++++ TASK DATA ++++
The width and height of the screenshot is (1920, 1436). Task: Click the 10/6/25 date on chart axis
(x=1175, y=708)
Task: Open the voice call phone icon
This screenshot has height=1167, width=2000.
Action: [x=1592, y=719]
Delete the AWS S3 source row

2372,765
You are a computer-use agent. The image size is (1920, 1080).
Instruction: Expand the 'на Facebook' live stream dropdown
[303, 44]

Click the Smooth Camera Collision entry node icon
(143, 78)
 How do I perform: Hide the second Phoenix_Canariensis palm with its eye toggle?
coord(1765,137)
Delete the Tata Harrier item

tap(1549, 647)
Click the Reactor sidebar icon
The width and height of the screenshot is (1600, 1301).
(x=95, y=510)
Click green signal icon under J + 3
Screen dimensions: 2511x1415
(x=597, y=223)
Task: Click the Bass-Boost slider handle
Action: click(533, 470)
++++
◆ **TASK INSTRUCTIONS**:
Each line of the material above must be retyped precisely.

◆ **RESPONSE TO THIS EXERCISE**:
The width and height of the screenshot is (1920, 1436). Task: Click the 10/6/25 date on chart axis
(x=1175, y=708)
Task: Open the voice call phone icon
This screenshot has height=1167, width=2000.
Action: [x=1592, y=719]
Delete the AWS S3 source row

2372,765
You are a computer-use agent. The image size is (1920, 1080).
Instruction: Expand the 'на Facebook' live stream dropdown
[303, 44]

Click the Smooth Camera Collision entry node icon
(143, 78)
 How do I perform: Hide the second Phoenix_Canariensis palm with its eye toggle?
coord(1765,137)
Delete the Tata Harrier item

tap(1549, 647)
Click the Reactor sidebar icon
The width and height of the screenshot is (1600, 1301).
(x=95, y=510)
Click green signal icon under J + 3
Screen dimensions: 2511x1415
(x=597, y=223)
Task: Click the Bass-Boost slider handle
Action: click(533, 470)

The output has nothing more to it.